### [Required work]
Among the entries below, the lines from the one with "1024x400 pixels. Task: Expand" up to and including the one with "Given: Click the 4级 gem in the backpack" are to be restated exactly, without pictures.

### [Exercise inputs]
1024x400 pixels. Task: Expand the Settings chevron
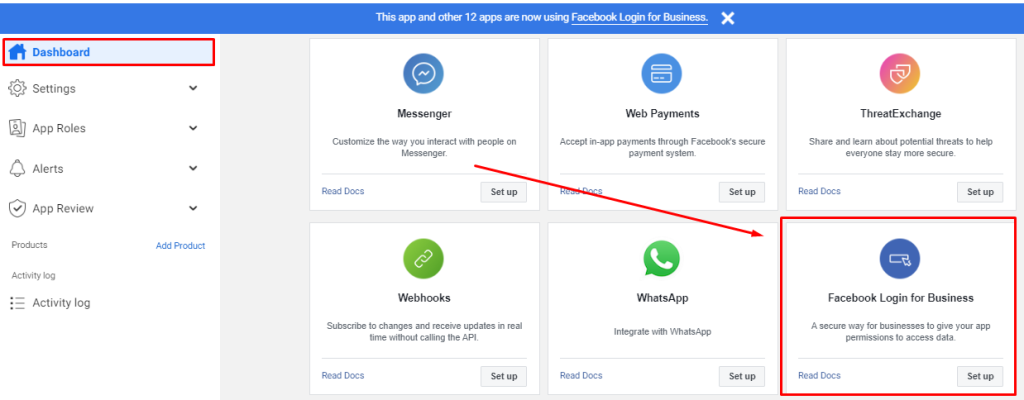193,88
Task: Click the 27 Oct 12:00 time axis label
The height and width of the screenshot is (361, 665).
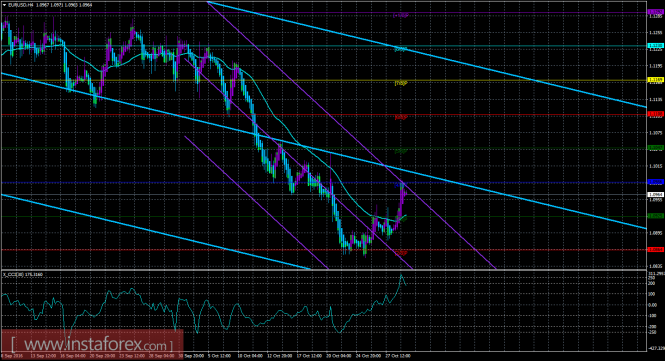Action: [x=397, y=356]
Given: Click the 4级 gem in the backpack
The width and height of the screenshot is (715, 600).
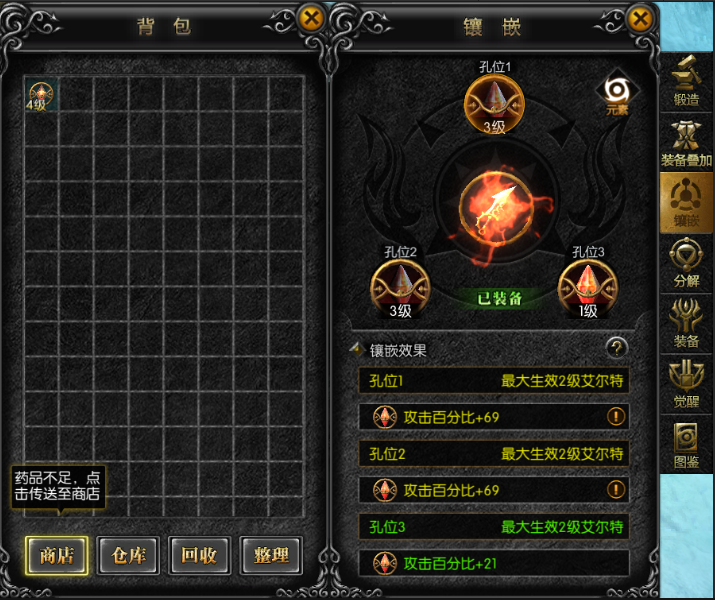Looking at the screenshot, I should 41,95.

...

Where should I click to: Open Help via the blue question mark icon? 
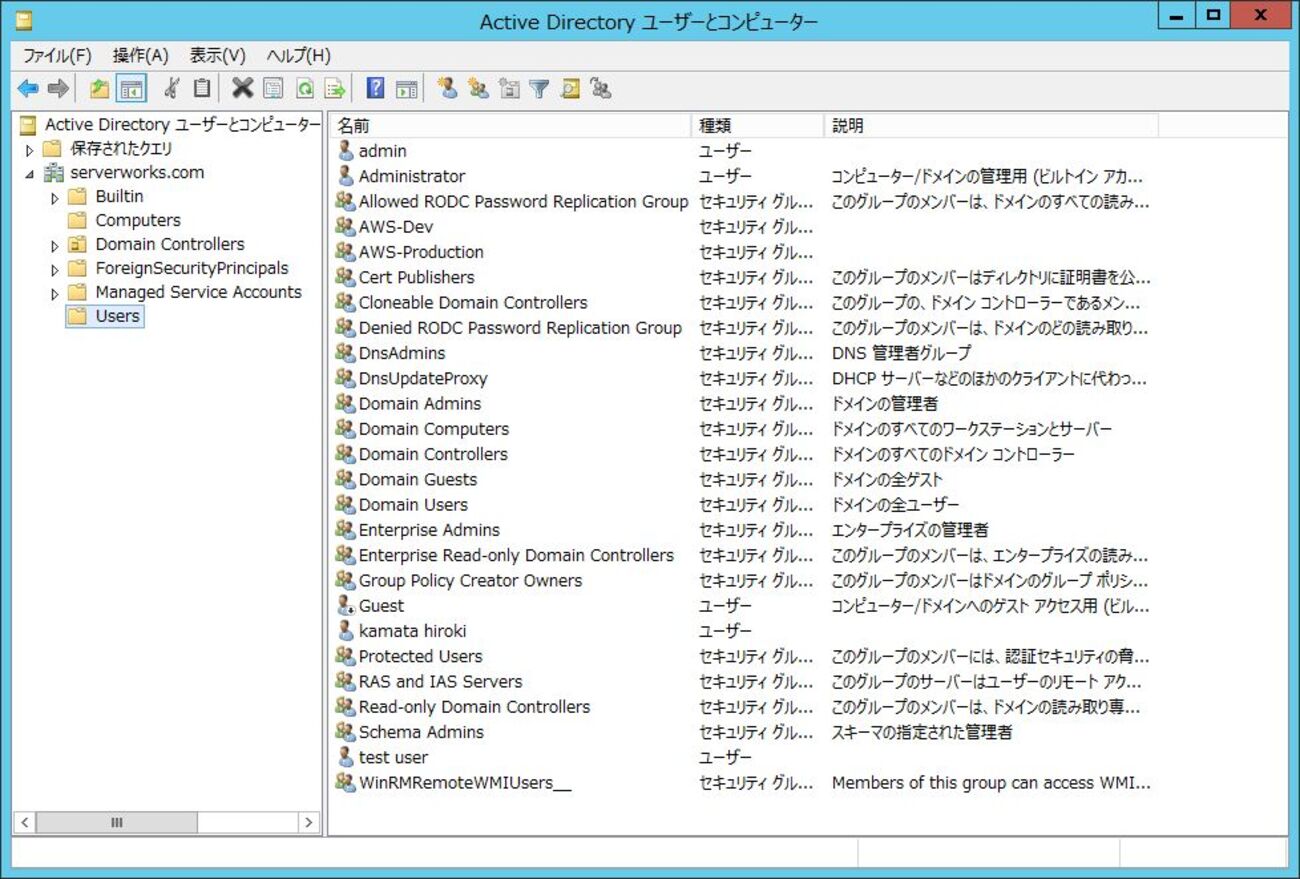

* * *

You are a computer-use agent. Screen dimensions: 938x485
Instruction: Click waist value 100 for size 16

### [Your solution]
1024x400 pixels. Task: Expand the Settings chevron
193,88
Task: Click the 27 Oct 12:00 time axis label
The height and width of the screenshot is (361, 665).
Action: [x=397, y=356]
Given: Click the 4级 gem in the backpack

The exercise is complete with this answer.